В том мире одежда обозначала не только время как таковое, но и род времени. Когда я в нью-йоркском такси смотрела на свои руки в белых перчатках, меня охватывало спокойное, мечтательное настроение; было известно, куда и когда прибудет такси, но к настоящему моменту сборы в дорогу, хлопоты, погрузка, всяческая "деятельность" оставались позади; наступала передышка, время "существовать", попросту сидеть в такси и смотреть на свои руки в белых перчатках. В мои зрелые годы белое литургическое облачение означает наступление особого времени - времени для церкви. Я стою за ограждением, предлагаю пастве вино и хлеб Причастия и переживаю про себя, не кончатся ли облатки, успеют ли все причаститься прежде, чем смолкнет музыка, оставив после себя неловкую тишину, в которой все приватные, телесные звуки - глотание, хруст - станут всеобщим достоянием, распространятся на всю нашу чудесную церковь, обладающую великолепной акустикой; и еще - не пролью ли я вино на какую-либо из миниатюрных коленопреклоненных старушек: нелегко протягивать чашу из-за ограждения, да не дай бог, на какой-нибудь из них будет широкополая шляпа, так что и не видно, где у нее рот, - все это отнюдь не способствует благоговейному настрою. Но вот наконец месса закончилась, наш пастор или какой-нибудь гость произносит проповедь или совершает большую литургию; я же сажусь на скамью причетника и гляжу на свои руки в широких рукавах облачения: они как будто не совсем мои, от них исходит конопляный запах холста и пыли. Я - ребенок, навзничь лежу в амбаре, на перевязанных веревками кипах сена, и смотрю, как пылинки танцуют в солнечных лучах, которые пробиваются сквозь щели в досках. Амбар поглощает, вбирает в себя эти чудесные воздушные стрелы. Облако проходит между солнцем и витражами: они перемигиваются, щурятся, словно кошачьи глаза в ярком свете. Звучащая речь омывает меня, падает на мою душу, как теплый дождь на иссохшие корни. Сейчас не время реагировать на слова, соглашаться или не соглашаться. Сейчас время другого рода: время лежать на зеленом лугу, у спокойной воды; целительное для души время.

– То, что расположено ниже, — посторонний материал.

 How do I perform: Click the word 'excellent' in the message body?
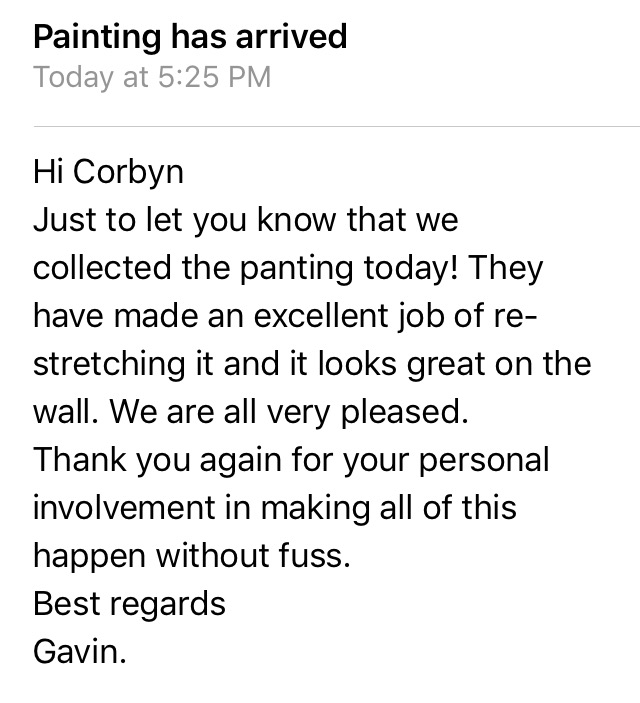coord(321,316)
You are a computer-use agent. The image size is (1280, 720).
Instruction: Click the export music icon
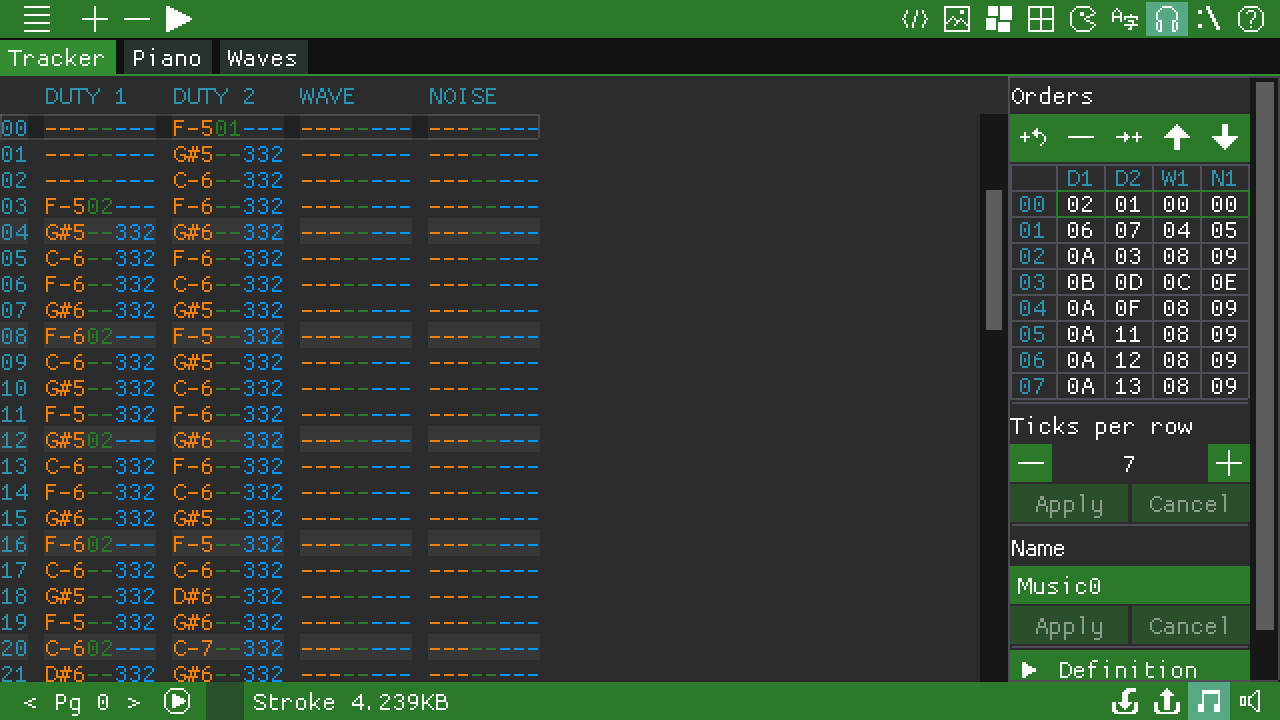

Служитель в форме объявил посадку. Мы вышли из хибары. Низкая, по пояс, проволочная изгородь отделяла нас от взлетной полосы. На наших глазах рабочие подкатили трап к двери самолета, расположенной высоко от земли, и потом кто-то открыл маленькие воротца в изгороди, через которую большинство из нас могли бы перешагнуть, и пригласил нас в салон. Я поднялась по трапу в самолет. Пол в салоне круто поднимался к носу, и я, пробираясь к нашим местам, машинально цеплялась за спинки сидений. Мы с братом заглянули в кабину. Капитан поговорил с братом, показал ему приборы. Когда мы все расселись, капитан стал, судя по звукам, заводить моторы. Стюардесса любезно поприветствовала нас, проверила пристежные ремни, и мы взлетели. Позже она принесла лимонад с круглыми кусочками льда и "кое-чего перехватить" - вещь, совершенно недопустимая в нашем доме. Папа пришел в ужас, когда мы с братом съели по целой упаковке "Лайф Сэйверс". Он изрек: "Разве нельзя было съесть одну или две штуки, а остальное положить в карман и оставить на потом?" - "Нет", - красноречиво промолчали мы.
Кто-то сказал мне, что розоватая пелена над Манхэттеном, - это смог. Я испугалась, и мне до сих пор страшно. Я дала себе зарок пореже дышать, когда мы приземлимся. Аэропорт Ла Гуардия в моей памяти смазан: мы вышли из самолета (ублюдочное сочетание "идти на высадку" еще не было придумано), забрали багаж, взяли такси и отправились в город, где должны были переночевать. У отца вроде были какие-то дела до отправления в Англию; я точно не помню.
Мне было двенадцать, брату восемь, отцу - сорок девять. Отель "Плаза" разонравился отцу, а мне разонравились карусели. Мы остановились на Пятой авеню, в "Шерри Незерлэнд". Я чуть не сошла с ума, когда горничная, объятая трепетом, поведала, что "Биттлз" только что покинули наш номер. Я была по уши влюблена в Пола Маккартни. (Ах, годы, годы: пришлось проверить, как это имя пишется!) Я часами искала пряди волос и тому подобные сокровища - увы, тщетно. Братик мне сочувствовал и тоже искал; конечно, когда мог оторваться от окна, в которое выглядывал, считая такси. Он то и дело подходил ко мне, помогал, утешал.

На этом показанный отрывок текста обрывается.